Pour détendre un peu l'atmosphère, Banderas a également partagé avec le public l'anecdote d'un confinement involontaire qui a failli lui coûter la vie. « C'est une histoire très absurde. J'étais encore marié à Mélanie (elle a été sa femme de 1996 à 2014) et j'avais un studio d'enregistrement dans la maison que nous avions à Los Angeles », a-t-il commencé à raconter. « Le fait est que Mélanie était partie avec les enfants à Aspen et que j'y étais restée seule pendant le week-end. J'ai commencé à enregistrer une chanson et je suis allé mettre ma voix dans une cabine avec une vitre très épaisse et une fenêtre qui donnait sur l'extérieur avec une grille », a-t-il poursuivi. D'après ce qu'il a dit, lorsqu'il a fermé la porte, il s'est retrouvé avec la poignée à la main et n'avait aucun moyen de sortir : « Je fumais alors et j'ai vu la cigarette qui était restée dehors et qui, lorsqu'elle a brûlé, allait tomber sur le sol, qui était un tapis. J'ai donné des coups de pied dans la porte de toutes mes forces, j'ai essayé de briser la vitre avec un extincteur qui se trouvait à l'intérieur de la cabine, jusqu'à ce que soudain un ange, qui était cuisinier, apparaisse. que nous avions à la maison et j'avais aménagé un jardin là où la fenêtre donnait sur l'extérieur, et cela m'a sauvé la vie.

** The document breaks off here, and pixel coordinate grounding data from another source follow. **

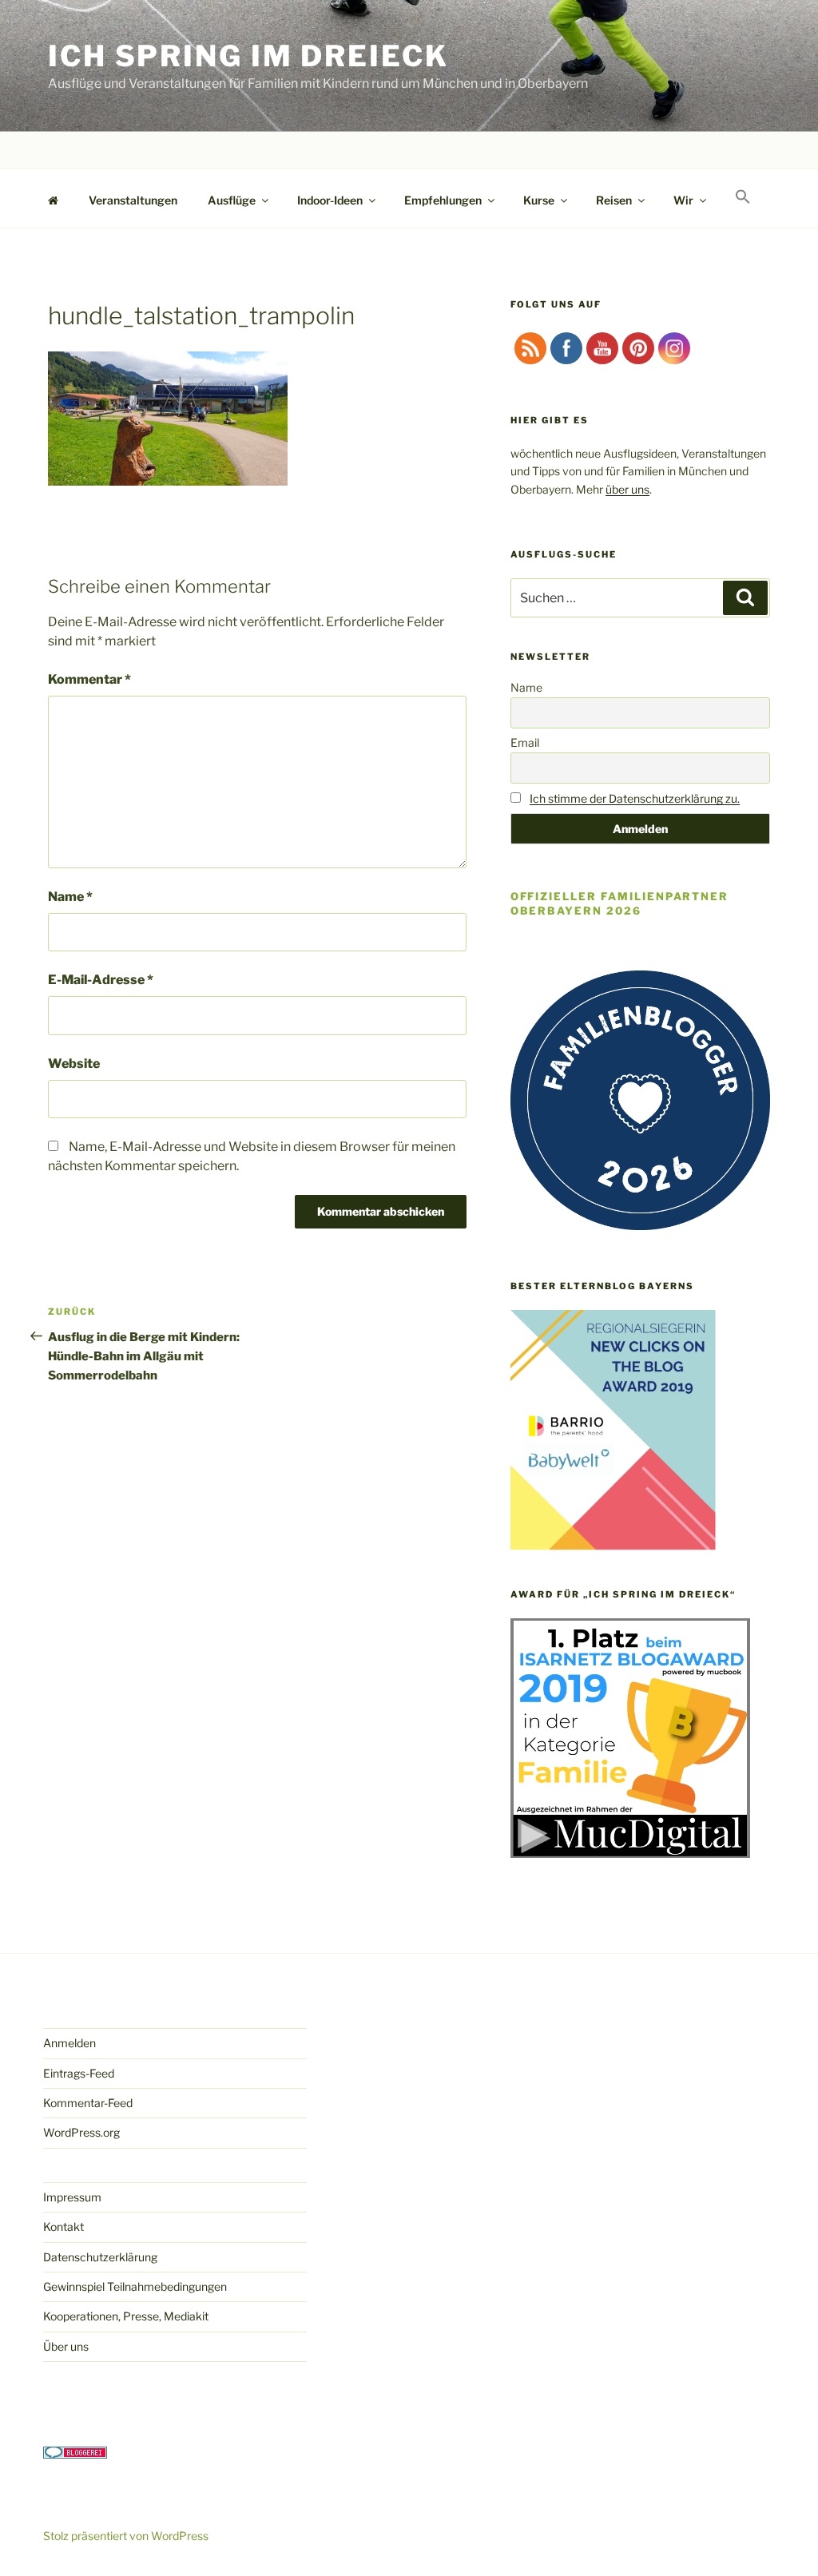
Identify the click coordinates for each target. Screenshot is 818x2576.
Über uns (66, 2346)
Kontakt (63, 2226)
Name (70, 896)
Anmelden (69, 2043)
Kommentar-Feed (88, 2103)
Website (74, 1063)
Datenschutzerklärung (100, 2257)
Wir (683, 200)
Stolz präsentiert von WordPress (125, 2535)
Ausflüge (232, 200)
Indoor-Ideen (330, 200)
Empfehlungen (443, 200)
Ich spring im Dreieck (248, 55)
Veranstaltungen (133, 200)
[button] (742, 197)
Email (524, 742)
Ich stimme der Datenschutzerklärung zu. (635, 798)
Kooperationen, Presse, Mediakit (125, 2316)
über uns (627, 489)
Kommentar (89, 679)
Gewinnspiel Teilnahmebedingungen (135, 2286)
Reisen (614, 200)
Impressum (72, 2197)
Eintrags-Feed (78, 2073)
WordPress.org (81, 2132)
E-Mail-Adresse (100, 979)
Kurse (538, 200)
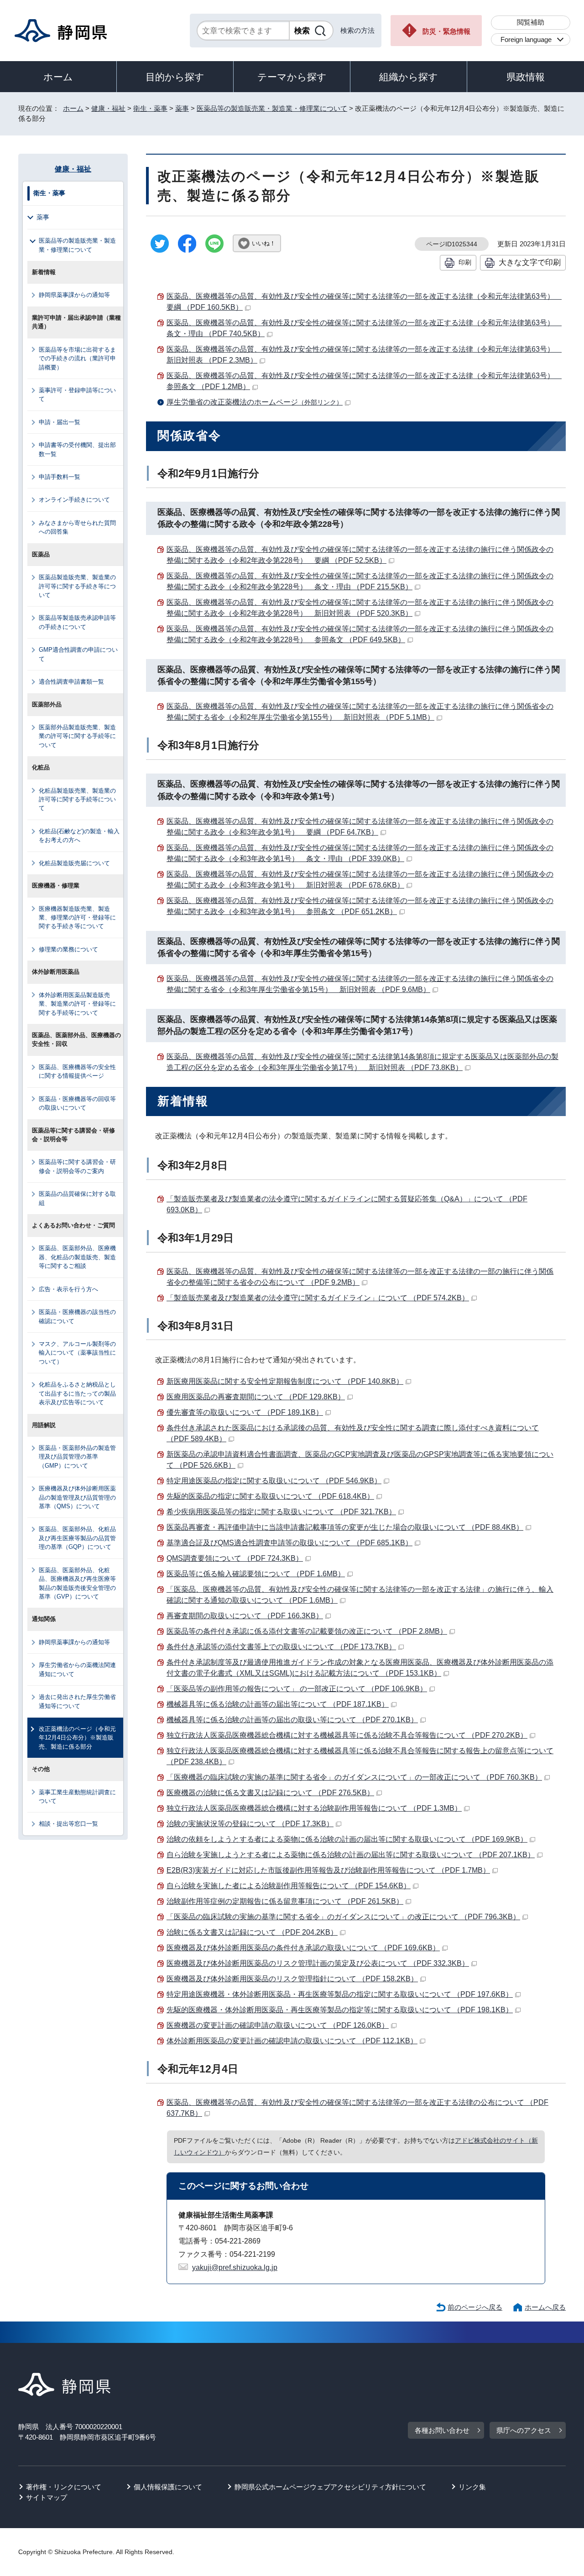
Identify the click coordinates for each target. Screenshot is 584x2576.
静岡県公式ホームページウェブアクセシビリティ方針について (330, 2487)
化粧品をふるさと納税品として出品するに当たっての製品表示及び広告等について (77, 1393)
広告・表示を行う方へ (68, 1289)
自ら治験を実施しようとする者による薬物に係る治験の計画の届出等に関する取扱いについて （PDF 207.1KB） (351, 1855)
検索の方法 (357, 30)
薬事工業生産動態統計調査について (77, 1796)
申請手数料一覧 (59, 476)
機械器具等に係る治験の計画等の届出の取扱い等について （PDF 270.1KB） (292, 1720)
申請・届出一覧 (59, 422)
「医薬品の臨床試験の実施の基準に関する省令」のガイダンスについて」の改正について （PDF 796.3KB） (343, 1917)
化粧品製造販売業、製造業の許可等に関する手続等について (77, 799)
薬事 (182, 108)
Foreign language (526, 39)
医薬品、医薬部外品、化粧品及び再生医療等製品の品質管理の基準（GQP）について (77, 1538)
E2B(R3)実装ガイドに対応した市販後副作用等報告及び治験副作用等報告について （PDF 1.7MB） (328, 1870)
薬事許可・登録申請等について (77, 394)
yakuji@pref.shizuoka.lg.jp (234, 2267)
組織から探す (408, 77)
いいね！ (264, 243)
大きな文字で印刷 (530, 262)
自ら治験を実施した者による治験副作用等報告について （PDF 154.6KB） (289, 1886)
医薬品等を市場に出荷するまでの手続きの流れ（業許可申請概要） (77, 358)
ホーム (58, 77)
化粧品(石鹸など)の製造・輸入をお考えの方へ (79, 835)
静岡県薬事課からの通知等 (74, 294)
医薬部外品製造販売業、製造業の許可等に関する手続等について (77, 736)
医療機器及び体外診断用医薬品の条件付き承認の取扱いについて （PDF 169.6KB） (303, 1948)
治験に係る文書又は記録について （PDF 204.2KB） (252, 1932)
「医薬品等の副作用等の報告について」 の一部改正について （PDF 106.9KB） (297, 1689)
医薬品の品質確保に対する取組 (77, 1198)
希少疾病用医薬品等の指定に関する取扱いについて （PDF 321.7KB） (281, 1512)
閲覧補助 (530, 22)
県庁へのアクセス (523, 2430)
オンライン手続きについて (74, 499)
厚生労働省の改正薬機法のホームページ (255, 402)
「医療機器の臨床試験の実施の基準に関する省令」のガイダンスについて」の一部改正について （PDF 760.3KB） (354, 1777)
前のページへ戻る (475, 2307)
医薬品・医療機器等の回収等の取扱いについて (77, 1103)
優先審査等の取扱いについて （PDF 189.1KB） (245, 1412)
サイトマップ (46, 2497)
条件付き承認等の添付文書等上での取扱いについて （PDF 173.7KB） (281, 1647)
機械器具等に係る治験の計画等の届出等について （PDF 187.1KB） (278, 1704)
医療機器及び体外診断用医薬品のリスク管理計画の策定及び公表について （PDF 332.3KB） (318, 1963)
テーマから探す (292, 77)
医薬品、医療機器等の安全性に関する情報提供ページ (77, 1071)
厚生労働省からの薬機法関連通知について (77, 1669)
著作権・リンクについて (63, 2487)
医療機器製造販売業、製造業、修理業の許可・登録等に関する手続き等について (77, 917)
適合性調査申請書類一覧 (71, 681)
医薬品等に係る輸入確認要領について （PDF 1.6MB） (256, 1574)
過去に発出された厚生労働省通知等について (77, 1701)
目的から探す (175, 77)
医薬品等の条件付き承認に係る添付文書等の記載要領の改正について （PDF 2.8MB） (307, 1631)
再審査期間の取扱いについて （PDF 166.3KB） (245, 1616)
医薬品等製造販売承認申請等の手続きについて (77, 622)
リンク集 (472, 2487)
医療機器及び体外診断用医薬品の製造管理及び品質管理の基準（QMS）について (77, 1497)
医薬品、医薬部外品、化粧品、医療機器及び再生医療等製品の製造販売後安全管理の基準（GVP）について (77, 1583)
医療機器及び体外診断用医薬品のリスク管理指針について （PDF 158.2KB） (292, 1979)
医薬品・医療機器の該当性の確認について (77, 1316)
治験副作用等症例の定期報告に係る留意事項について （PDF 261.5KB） (285, 1901)
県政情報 (525, 77)
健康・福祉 (108, 108)
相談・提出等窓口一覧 (68, 1823)
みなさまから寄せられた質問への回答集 (77, 527)
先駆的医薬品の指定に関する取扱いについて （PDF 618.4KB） (270, 1496)
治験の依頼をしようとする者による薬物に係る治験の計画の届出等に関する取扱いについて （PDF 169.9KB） (347, 1839)
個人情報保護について (168, 2487)
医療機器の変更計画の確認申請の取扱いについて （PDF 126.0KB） (278, 2025)
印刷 (465, 262)
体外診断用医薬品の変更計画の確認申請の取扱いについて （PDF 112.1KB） (292, 2041)
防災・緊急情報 (446, 31)
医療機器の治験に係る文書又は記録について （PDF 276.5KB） (270, 1793)
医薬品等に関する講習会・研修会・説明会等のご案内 (77, 1166)
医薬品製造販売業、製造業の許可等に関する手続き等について (77, 586)
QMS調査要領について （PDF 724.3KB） (235, 1558)
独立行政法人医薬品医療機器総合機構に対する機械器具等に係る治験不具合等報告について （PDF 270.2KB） (347, 1735)
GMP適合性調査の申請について (78, 654)
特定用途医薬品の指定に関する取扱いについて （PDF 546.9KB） (274, 1481)
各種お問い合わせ (442, 2430)
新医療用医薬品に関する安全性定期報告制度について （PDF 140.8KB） (285, 1381)
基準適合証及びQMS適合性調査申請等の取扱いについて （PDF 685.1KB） (289, 1543)
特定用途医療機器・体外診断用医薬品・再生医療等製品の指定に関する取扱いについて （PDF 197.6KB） (340, 1994)
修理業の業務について (68, 949)
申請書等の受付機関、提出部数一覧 (77, 449)
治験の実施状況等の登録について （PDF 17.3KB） (250, 1824)
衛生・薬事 (150, 108)
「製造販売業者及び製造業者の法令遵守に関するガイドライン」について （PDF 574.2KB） (318, 1298)
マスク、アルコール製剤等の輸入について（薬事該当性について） (77, 1352)
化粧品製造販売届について (74, 863)
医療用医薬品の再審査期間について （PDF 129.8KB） (256, 1397)
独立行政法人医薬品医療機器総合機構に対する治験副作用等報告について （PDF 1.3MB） (314, 1808)
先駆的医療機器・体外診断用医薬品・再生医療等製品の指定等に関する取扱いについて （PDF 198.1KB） (340, 2010)
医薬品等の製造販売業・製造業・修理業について (272, 108)
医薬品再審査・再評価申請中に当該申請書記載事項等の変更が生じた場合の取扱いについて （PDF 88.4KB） (345, 1527)
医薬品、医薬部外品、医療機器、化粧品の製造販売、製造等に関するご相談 (77, 1257)
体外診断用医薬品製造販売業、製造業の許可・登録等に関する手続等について (77, 1004)
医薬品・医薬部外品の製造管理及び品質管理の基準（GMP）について (77, 1456)
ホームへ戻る (545, 2307)
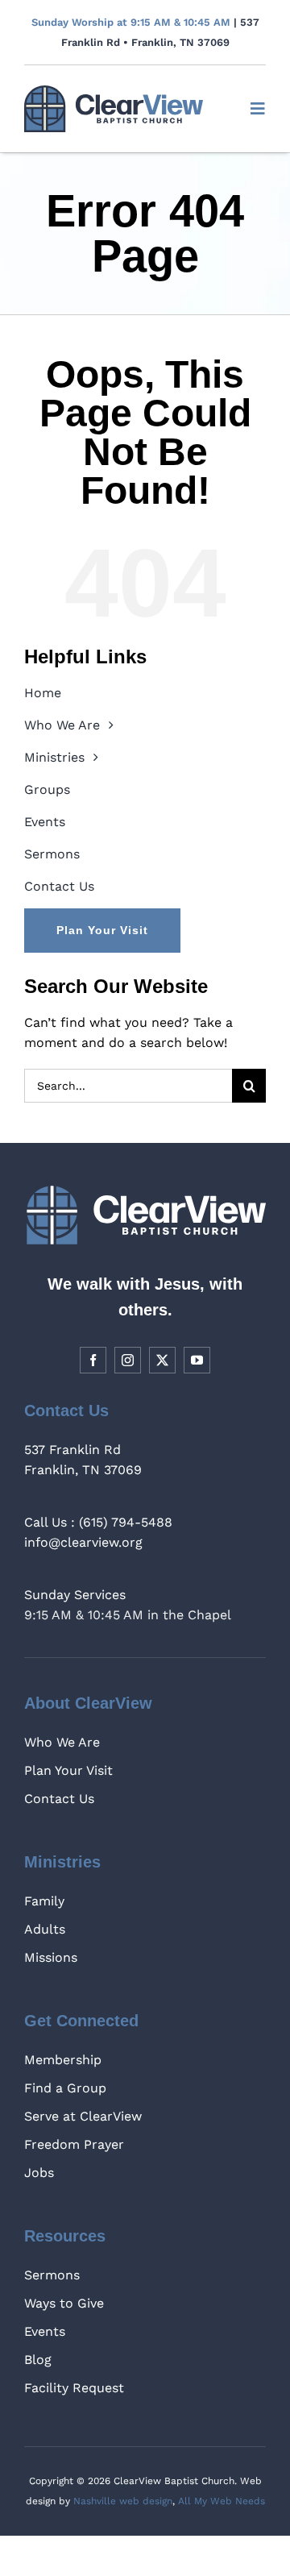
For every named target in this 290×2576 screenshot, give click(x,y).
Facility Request (74, 2387)
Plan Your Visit (68, 1770)
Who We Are (62, 1742)
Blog (38, 2359)
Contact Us (59, 1798)
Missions (50, 1957)
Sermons (52, 2275)
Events (44, 2331)
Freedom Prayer (74, 2144)
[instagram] (127, 1360)
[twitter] (162, 1360)
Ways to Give (64, 2303)
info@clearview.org (83, 1542)
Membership (63, 2059)
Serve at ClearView (83, 2116)
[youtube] (197, 1360)
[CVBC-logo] (113, 91)
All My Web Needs (221, 2501)
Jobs (39, 2172)
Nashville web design (122, 2501)
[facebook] (93, 1360)
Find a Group (65, 2088)
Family (44, 1901)
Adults (44, 1929)
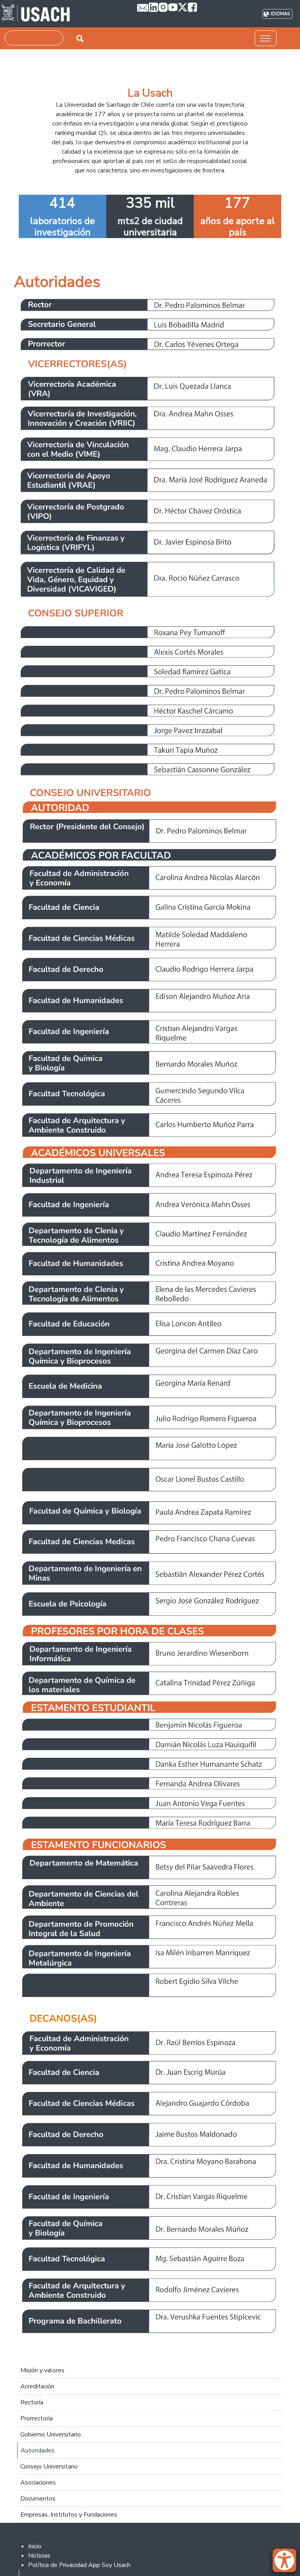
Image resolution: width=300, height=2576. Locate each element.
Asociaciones (38, 2482)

En plus de son travail de réalisateur dans , le Goya 2020 pour – le film d'Almodóvar pour lequel il a également été nominé pour un Oscar – a plusieurs projets en cours pour cette nouvelle année. Il est l’un des protagonistes du film , qui sortira dans les cinémas espagnols à la mi-2026. Il partagera également le casting avec Úrsula Corberó dans le film britannique ; et avec Leo Woodall dans , un film sur l'influent chef Anthony Bourdain.